The valley spirit never dies
, wrote Lao Tzu in the
Tao Te Ching
. What I knew to be happening here belied that assurance. The Smoky was the spirit of this valley, but like almost every other stream on the High Plains all the way from here to Texas, irrigation had so diminished it that it hovered on the verge of extinction.

This was farther west than Ward and I had ever ventured. Could this crossing be the one that Dull Knife and his Cheyenne had used in 1878? Ward always meant to show me where they crossed the Smoky, but somehow he never got around to it. Like so much else we would never get around to now.

The Cheyenne had come north in September, the month of the Plum Moon. The plums I’d planted in our farm’s windbreak were descendants of those native plums and, like them, ripened in September. October meant “Moon When the Water Begins to Freeze on the Edge of the Streams.” The name had reminded Ward of the cool, musty smell that rose from the valley in the fall. We’d marveled at these surviving touch points—fruit that tasted like a month, frost that smelled like one.

This was December,
Makhikomini
, the month of the Big Freezing Moon. Last year, when I’d spent those nights at Ward’s house after Christmas, the moon had not been big. It had been a scythe cradling
one star. What had I really loved about him? If he owned a place outside of Laramie and I’d met him one night when my girlfriends and I went dancing at the cowboy bar, I doubted I would have been that interested. Even if I entertained a relationship with him for a while, I would have ended it when I found out how little he cared about wild land.
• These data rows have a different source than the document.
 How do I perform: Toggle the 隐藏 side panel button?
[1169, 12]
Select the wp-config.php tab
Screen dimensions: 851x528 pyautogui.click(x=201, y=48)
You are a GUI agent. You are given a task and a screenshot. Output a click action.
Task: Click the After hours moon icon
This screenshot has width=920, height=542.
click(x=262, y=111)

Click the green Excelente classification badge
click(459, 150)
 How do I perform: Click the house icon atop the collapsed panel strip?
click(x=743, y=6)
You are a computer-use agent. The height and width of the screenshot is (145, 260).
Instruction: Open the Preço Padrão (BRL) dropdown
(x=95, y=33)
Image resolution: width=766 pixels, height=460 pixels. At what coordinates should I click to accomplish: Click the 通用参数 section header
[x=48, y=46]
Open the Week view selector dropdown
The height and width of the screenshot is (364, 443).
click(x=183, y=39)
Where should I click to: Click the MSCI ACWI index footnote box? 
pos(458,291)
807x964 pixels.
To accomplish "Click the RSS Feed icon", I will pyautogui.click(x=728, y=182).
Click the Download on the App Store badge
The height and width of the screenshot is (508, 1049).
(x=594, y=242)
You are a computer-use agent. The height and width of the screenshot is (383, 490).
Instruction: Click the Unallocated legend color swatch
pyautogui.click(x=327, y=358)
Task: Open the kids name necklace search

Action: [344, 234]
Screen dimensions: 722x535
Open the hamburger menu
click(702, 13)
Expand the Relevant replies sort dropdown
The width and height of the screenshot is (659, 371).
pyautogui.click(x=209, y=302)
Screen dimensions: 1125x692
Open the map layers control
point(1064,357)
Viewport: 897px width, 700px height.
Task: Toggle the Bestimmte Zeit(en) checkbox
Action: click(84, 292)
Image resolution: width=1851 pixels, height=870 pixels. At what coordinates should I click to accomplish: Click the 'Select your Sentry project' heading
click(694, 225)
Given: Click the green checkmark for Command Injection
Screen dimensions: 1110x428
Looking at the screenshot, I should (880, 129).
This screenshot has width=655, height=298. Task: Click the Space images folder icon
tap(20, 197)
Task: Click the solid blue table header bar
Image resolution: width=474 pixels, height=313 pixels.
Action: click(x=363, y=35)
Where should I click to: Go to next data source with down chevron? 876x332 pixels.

He hadn’t even felt a thrill standing on Sheep Mountain and looking over the Laramie Valley. In Willa Cather’s Nebraska novels, I read somewhere once, “men changed land.” In her southwestern novels, “land changed men.” Ward hadn’t experienced the desert like I had.

Yet whenever I took the long drive from Wyoming to his house and stepped onto his mud porch and breathed those smells—of dried mud, but also of old house, rolled oats, wool horse blankets, aftershave, hay—it was always as if he’d reentered my cells through the permeable walls of my capillaries. Those were the smells of my childhood. It was Kansas I’d been having sex with, melding with, re-fusing with. My love for him was my love of home.